Departamento de Patologia, Universidade Federal de Sao Paulo, Sao Paulo, SP, Brazil.
J Mol Histol. 2011 Dec;42(6):575-8. doi: 10.1007/s10735-011-9361-3. Epub 2011 Oct 1.
Mucopolysaccharidosis type I (MPS I) is caused by a deficiency of alfa-iduronidase (IDUA), which leads to intralysosomal accumulation of glycosaminoglycans. Some studies have revealed that oxidative stress plays an important role in MPS I. However, the mechanisms by which these alterations occur are still not fully understood.
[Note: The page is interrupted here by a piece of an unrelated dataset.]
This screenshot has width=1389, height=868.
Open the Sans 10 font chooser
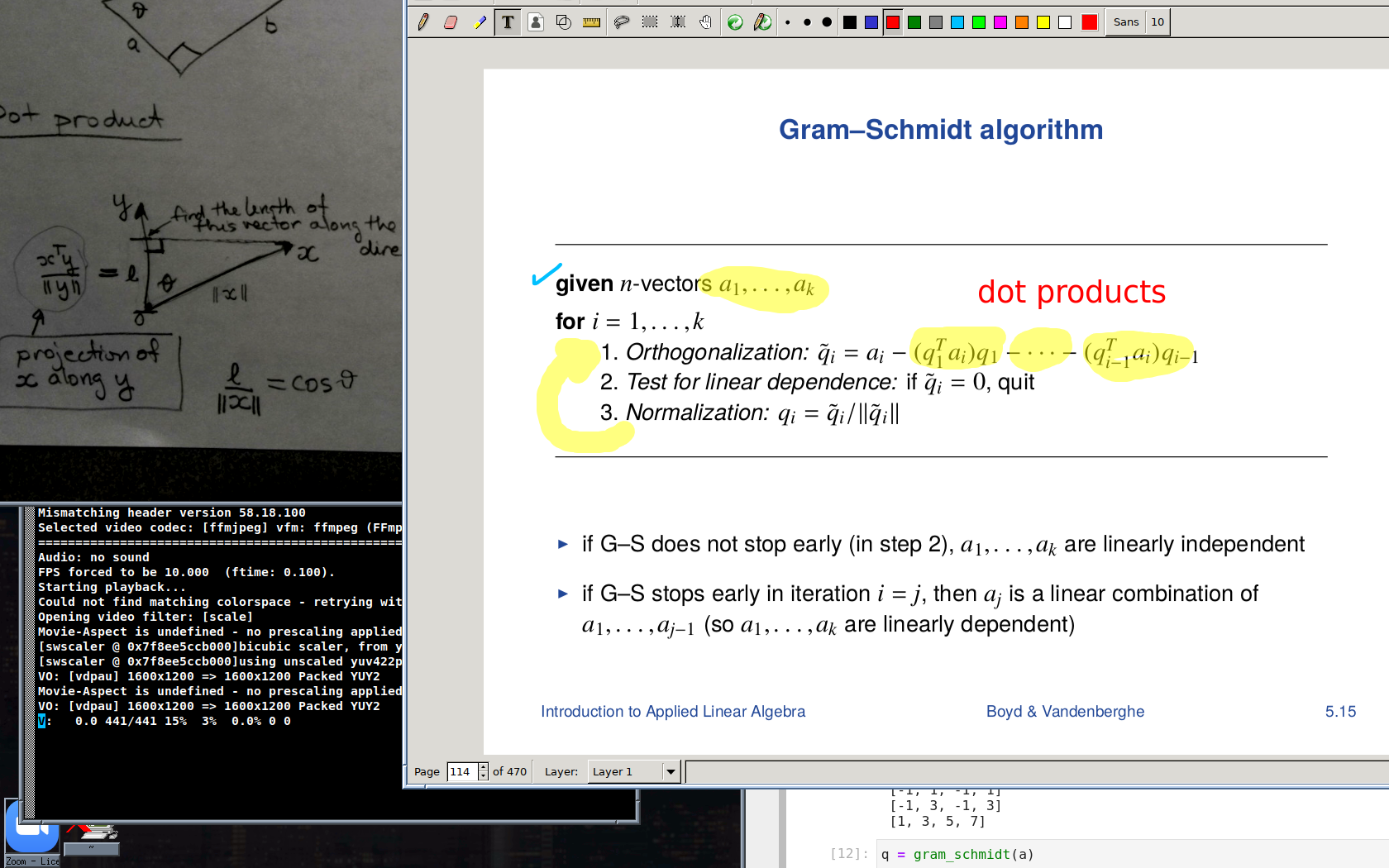tap(1138, 22)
The aim of this study was to analyze genomic instability in blood cells from murine model of MPS I by single cell gel (comet) assay and micronucleus test. The results pointed out genetic damage in blood cells as depicted by the single cell gel (comet) assay results. By contrast, no increase of micronucleated cells were found in mouse blood cells when compared to negative control. Taken together, our results suggest that IDUA deficiency induces genomic damage in blood cells. Certainly, this finding offers new insights into the mechanisms underlying the relation between IDUA deficiency and clinical manifestations that can occur in MPS I patients.
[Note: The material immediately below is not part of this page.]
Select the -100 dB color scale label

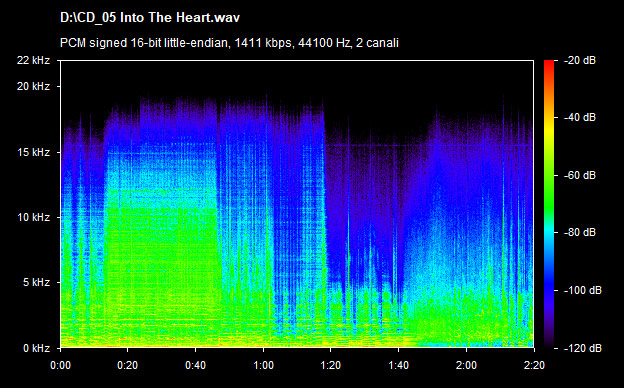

黏多糖贮积症 I 型(MPS I)是由于α-艾杜糖苷酸酶(IDUA)的缺乏引起的,导致溶酶体内糖胺聚糖的积累。一些研究表明氧化应激在 MPS I 中起着重要作用。然而,这些改变发生的机制仍不完全清楚。本研究旨在通过单细胞凝胶(彗星)试验和微核试验分析 MPS I 小鼠模型血细胞中的基因组不稳定性。结果表明单细胞凝胶(彗星)试验结果显示血细胞存在遗传损伤。相比之下,与阴性对照组相比,在小鼠血细胞中未发现微核细胞增加。总之,我们的结果表明 IDUA 缺乏会导致血细胞中的基因组损伤。当然,这一发现为 IDUA 缺乏与 MPS I 患者可能出现的临床表现之间的关系提供了新的见解。